The flourishing city of Melbourne demanded huge supplies of lime, much of which was initially sourced from the Mornington Peninsula. Lime was an essential ingredient with which to make the mortar that held the bricks of Melbourne’s buildings together as well as the render which coated the bricks. Bullock teams would drag wagons loaded with bagged lime into the shallow waters of Port Phillip Bay, transfer it onto barges, then to small sailing ships, which would transport the precious cargo to a special Limecraft Dock which was constructed c 1849, near King Street in Melbourne.

# Entries:
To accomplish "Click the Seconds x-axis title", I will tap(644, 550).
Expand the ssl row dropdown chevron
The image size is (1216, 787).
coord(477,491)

---

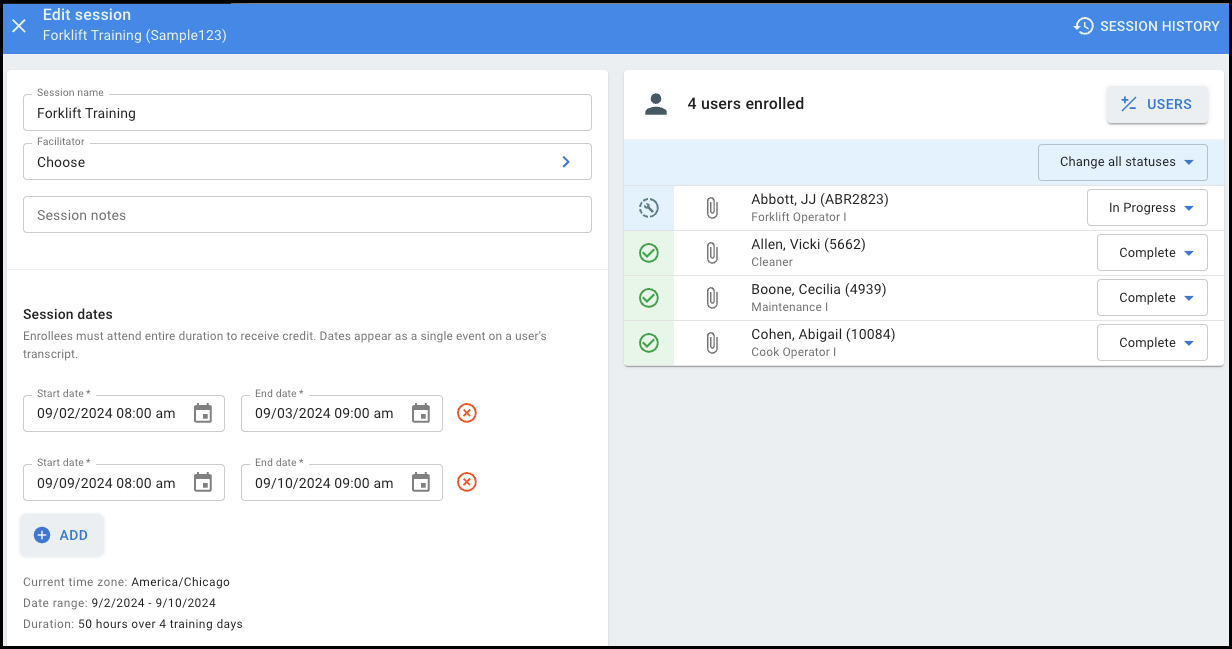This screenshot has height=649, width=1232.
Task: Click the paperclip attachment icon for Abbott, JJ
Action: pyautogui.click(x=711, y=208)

# Required tasks:
• a. In the passage about Melbourne's lime supply, where was the Limecraft Dock built?
• b. Repeat the listing from the line with "will tap(644, 550)." to the line with "coord(477,491)", including the requests, and adjust every coordinate in the answers by adding -62.
This listing is unrelated to the passage about Melbourne's lime supply.

# Exercise solutions:
• a. Near King Street in Melbourne.

• b.
To accomplish "Click the Seconds x-axis title", I will tap(582, 488).
Expand the ssl row dropdown chevron
The image size is (1216, 787).
coord(415,429)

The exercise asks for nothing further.